Managing initial costs
“The costs provided by BEIS in recent consultations do not consider the additional expense for many households of making improvements to the existing building fabric if they were to install heat pumps. Furthermore, 97% of oil heated homes in Great Britain are in the lowest EPC bands D-G, and rural consumers have less disposable income and endure greater fuel poverty as well.

“We would encourage government to consider a boiler scrappage scheme as well as offering grants for insulation, new windows etc. A government supported nationwide scheme to replace older oil boilers with energy efficient condensing boilers would both reduce heating bills whilst also making a significant contribution to reducing CO2 emissions.  These boilers could also be adapted in the future for liquid biofuel.

“If oil heated households received the £4000 grant announced by Rishi Sunak recently this would cover the cost of a new liquid biofuel tank and condensing boiler for the average off grid home and the advantage is there is no need for immediate improvements to the fabric of the building to make it work. This way homeowners can save emissions, reduce ongoing heating costs, and then make further improvements if needed to the fabric of the building at a later date but at a pace that suits their pocket.

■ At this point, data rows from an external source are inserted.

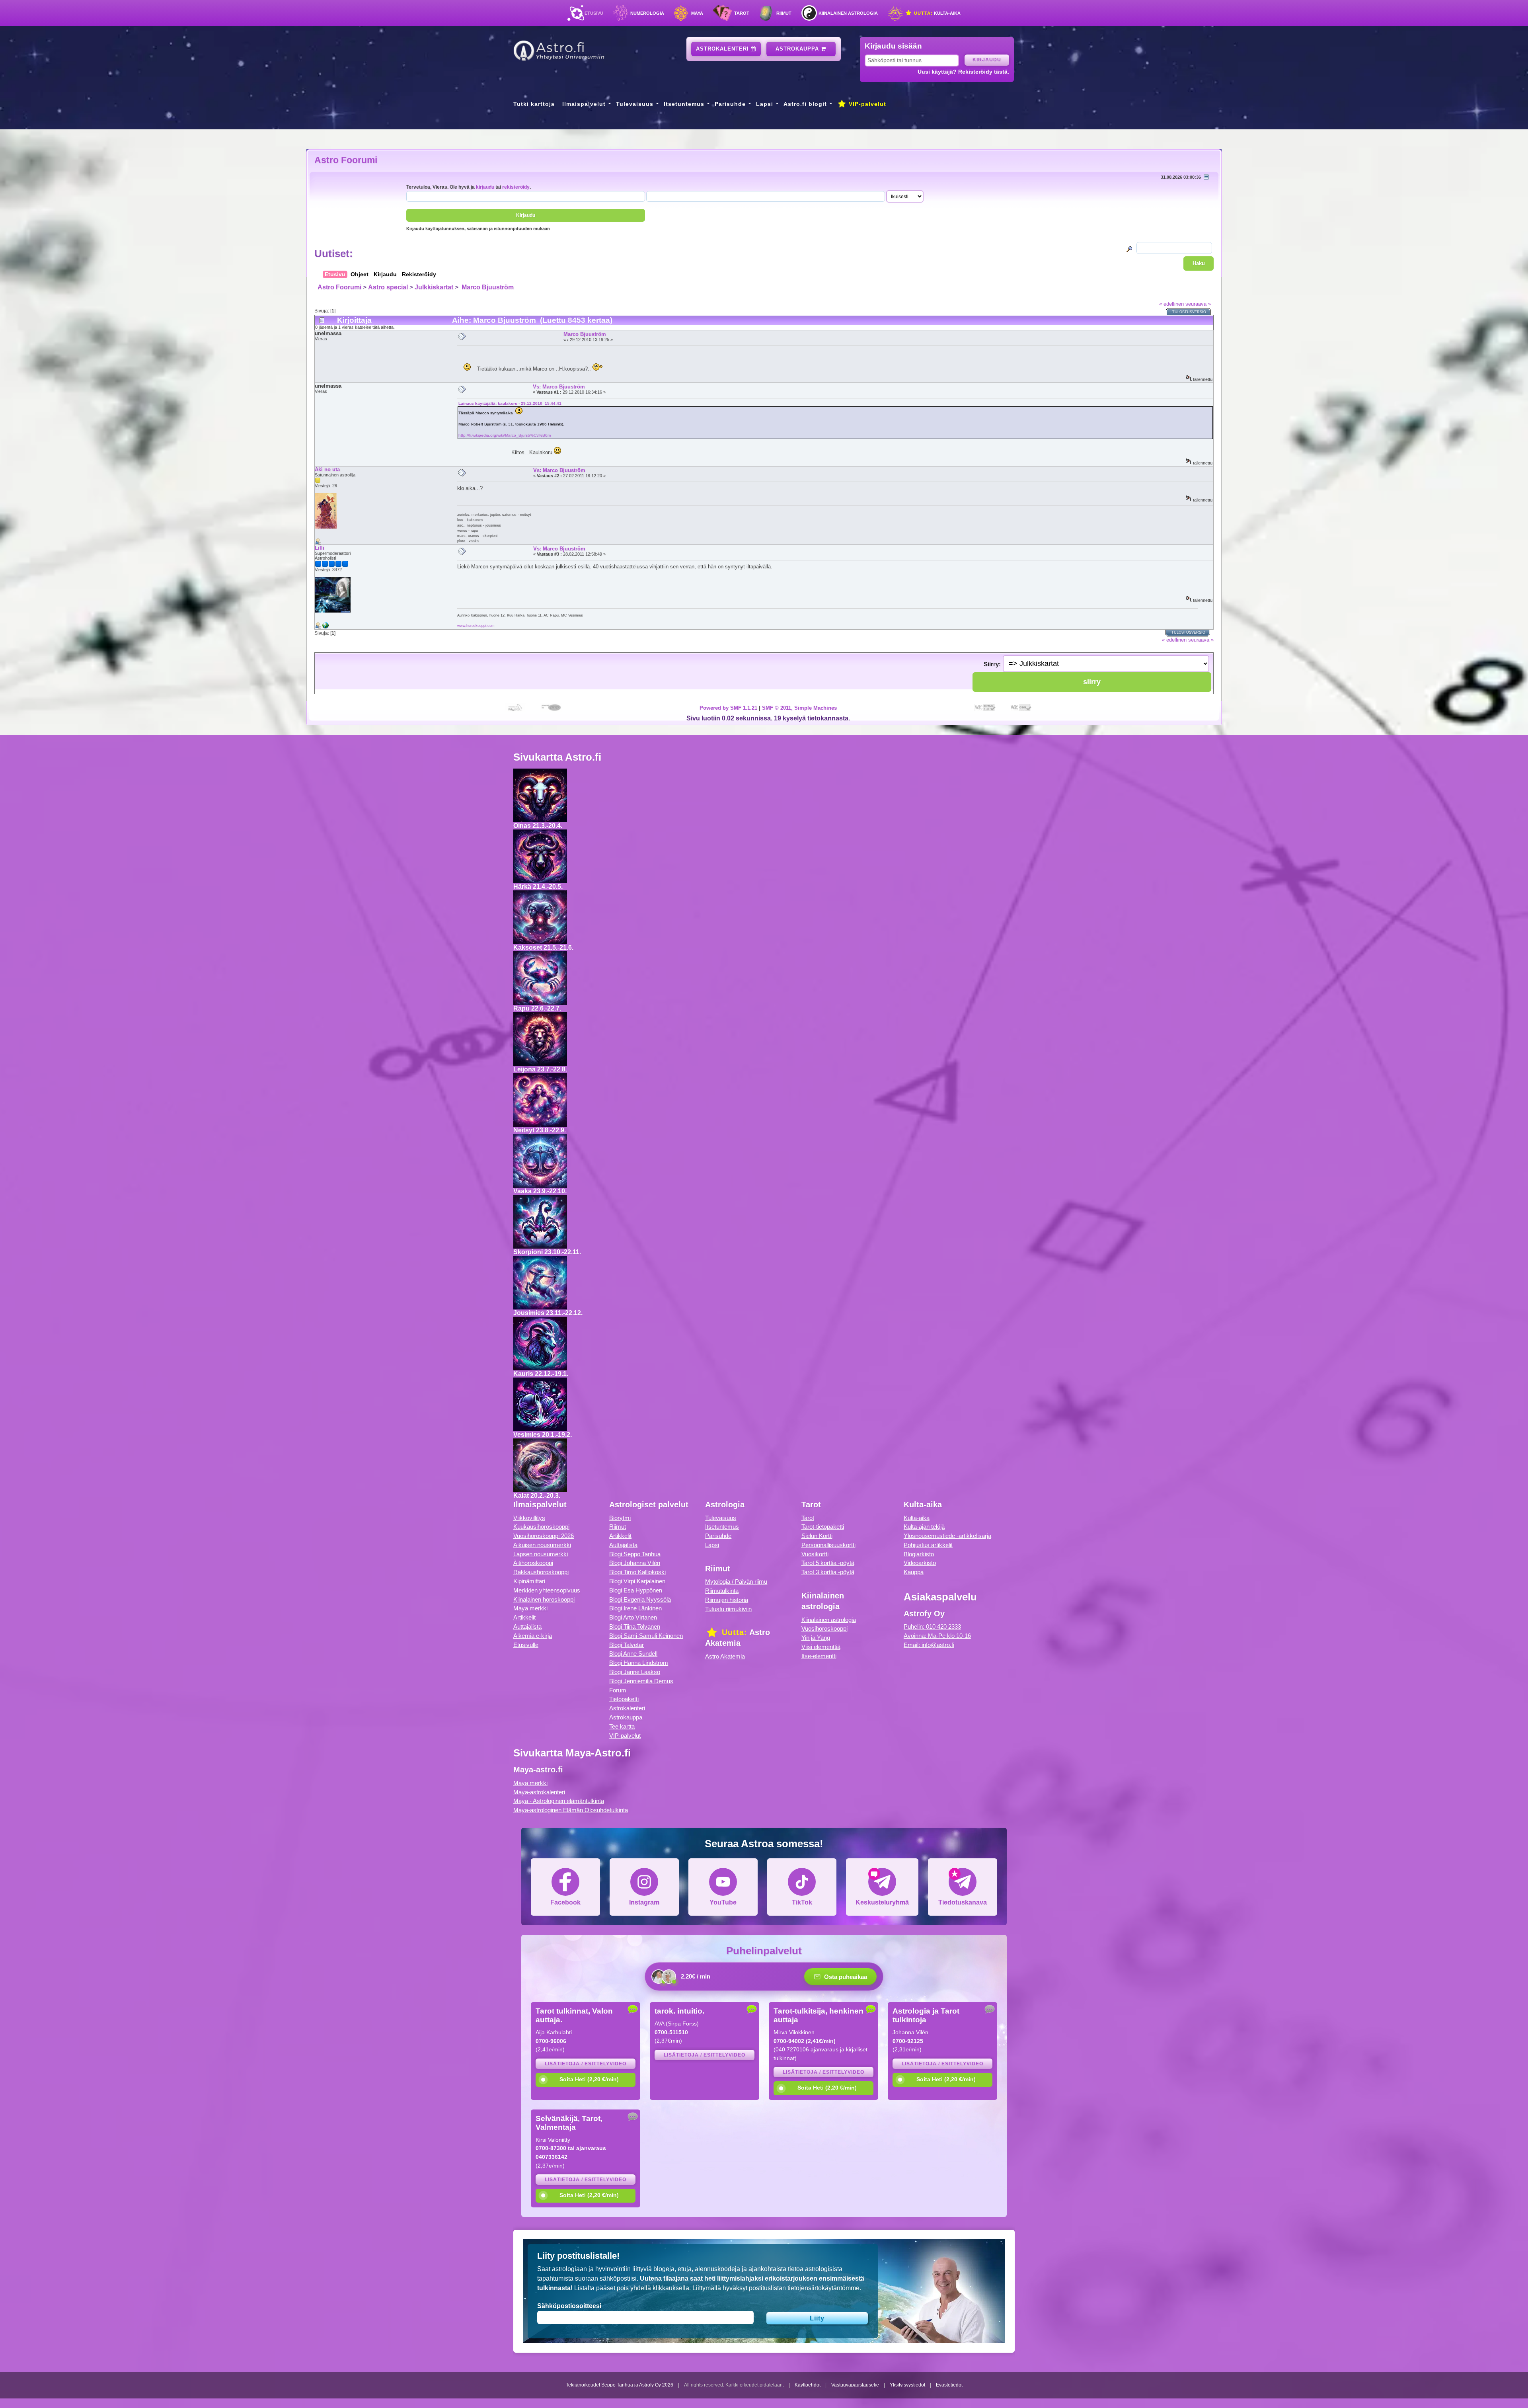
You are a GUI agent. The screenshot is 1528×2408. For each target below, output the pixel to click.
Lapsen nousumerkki (540, 1554)
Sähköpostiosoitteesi (569, 2306)
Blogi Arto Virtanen (633, 1617)
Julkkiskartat (434, 287)
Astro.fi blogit (805, 104)
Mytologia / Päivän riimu (736, 1581)
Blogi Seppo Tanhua (635, 1554)
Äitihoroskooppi (533, 1562)
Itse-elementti (818, 1656)
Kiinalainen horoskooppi (544, 1599)
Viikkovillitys (529, 1517)
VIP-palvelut (866, 104)
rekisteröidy (516, 186)
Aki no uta (327, 469)
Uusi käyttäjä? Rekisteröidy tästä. (963, 71)
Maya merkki (530, 1608)
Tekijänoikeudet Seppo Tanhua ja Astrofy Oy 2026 (619, 2385)
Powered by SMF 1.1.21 (728, 708)
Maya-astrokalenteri (539, 1792)
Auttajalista (527, 1626)
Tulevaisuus (634, 104)
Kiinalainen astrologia (848, 13)
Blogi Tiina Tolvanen (634, 1626)
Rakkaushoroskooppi (541, 1572)
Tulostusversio (1189, 312)
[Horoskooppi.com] (325, 626)
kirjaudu (485, 186)
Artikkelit (524, 1617)
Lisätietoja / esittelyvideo (585, 2064)
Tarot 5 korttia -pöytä (827, 1562)
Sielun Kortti (816, 1535)
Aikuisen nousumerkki (542, 1545)
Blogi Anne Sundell (633, 1653)
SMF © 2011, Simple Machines (799, 708)
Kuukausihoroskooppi (541, 1526)
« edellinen (1171, 304)
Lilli (319, 548)
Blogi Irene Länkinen (635, 1608)
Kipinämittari (529, 1581)
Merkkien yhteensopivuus (546, 1590)
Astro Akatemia (725, 1656)
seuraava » (1198, 304)
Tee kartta (622, 1726)
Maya (697, 13)
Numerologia (647, 13)
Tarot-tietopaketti (822, 1526)
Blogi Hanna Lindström (638, 1662)
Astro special (388, 287)
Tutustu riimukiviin (728, 1609)
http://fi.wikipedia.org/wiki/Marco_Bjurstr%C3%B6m (504, 435)
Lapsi (764, 104)
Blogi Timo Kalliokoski (637, 1572)
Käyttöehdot (808, 2385)
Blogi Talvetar (626, 1644)
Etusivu (594, 13)
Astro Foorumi (345, 160)
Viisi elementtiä (820, 1646)
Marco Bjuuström (487, 287)
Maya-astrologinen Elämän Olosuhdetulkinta (570, 1810)
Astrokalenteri (723, 49)
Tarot (741, 13)
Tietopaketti (624, 1699)
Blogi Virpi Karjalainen (637, 1581)
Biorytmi (620, 1517)
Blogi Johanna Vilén (634, 1562)
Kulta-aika (936, 13)
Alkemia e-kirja (532, 1635)
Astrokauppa (798, 49)
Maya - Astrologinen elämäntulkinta (558, 1800)
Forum (617, 1690)
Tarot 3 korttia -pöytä (827, 1572)
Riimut (783, 13)
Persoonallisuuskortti (828, 1545)
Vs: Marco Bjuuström (559, 387)
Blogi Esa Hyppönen (635, 1590)
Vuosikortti (814, 1554)
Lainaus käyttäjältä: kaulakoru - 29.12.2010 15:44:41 (509, 403)
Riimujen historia (726, 1599)
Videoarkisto (920, 1562)
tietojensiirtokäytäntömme (823, 2288)
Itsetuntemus (684, 104)
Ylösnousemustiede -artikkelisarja (947, 1535)
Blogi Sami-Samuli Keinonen (646, 1635)
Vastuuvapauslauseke (855, 2385)
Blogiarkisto (919, 1554)
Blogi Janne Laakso (634, 1671)
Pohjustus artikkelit (928, 1545)
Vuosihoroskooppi (824, 1628)
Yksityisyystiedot (907, 2385)
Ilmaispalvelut (584, 104)
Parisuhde (730, 104)
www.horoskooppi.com (476, 625)
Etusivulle (525, 1644)
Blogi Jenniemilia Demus (641, 1681)
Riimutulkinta (722, 1590)
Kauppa (914, 1572)
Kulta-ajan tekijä (924, 1526)
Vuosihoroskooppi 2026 (543, 1535)
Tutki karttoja (534, 104)
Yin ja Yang (815, 1637)
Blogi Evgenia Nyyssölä (640, 1599)
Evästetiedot (949, 2385)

A need for technology neutrality
“It is only when the government is technology neutral that the full potential of supporting consumers transitioning to low carbon heat can be reached. Rather than just focusing on certain elements of net zero, government should encourage development of new technology in current infrastructures rather than simply stating a ban from x date.

“Whilst we understand the government’s position on not wanting to encourage new oil boilers, a pathway for liquid biofuels should be allowed to continue in the intermediate term whilst alternative fuel is developed like that by main gas and other sectors. It is clearly not right that sectors are not given the same tolerance when product can be made available to reduce the emissions and help meet government net zero targets.”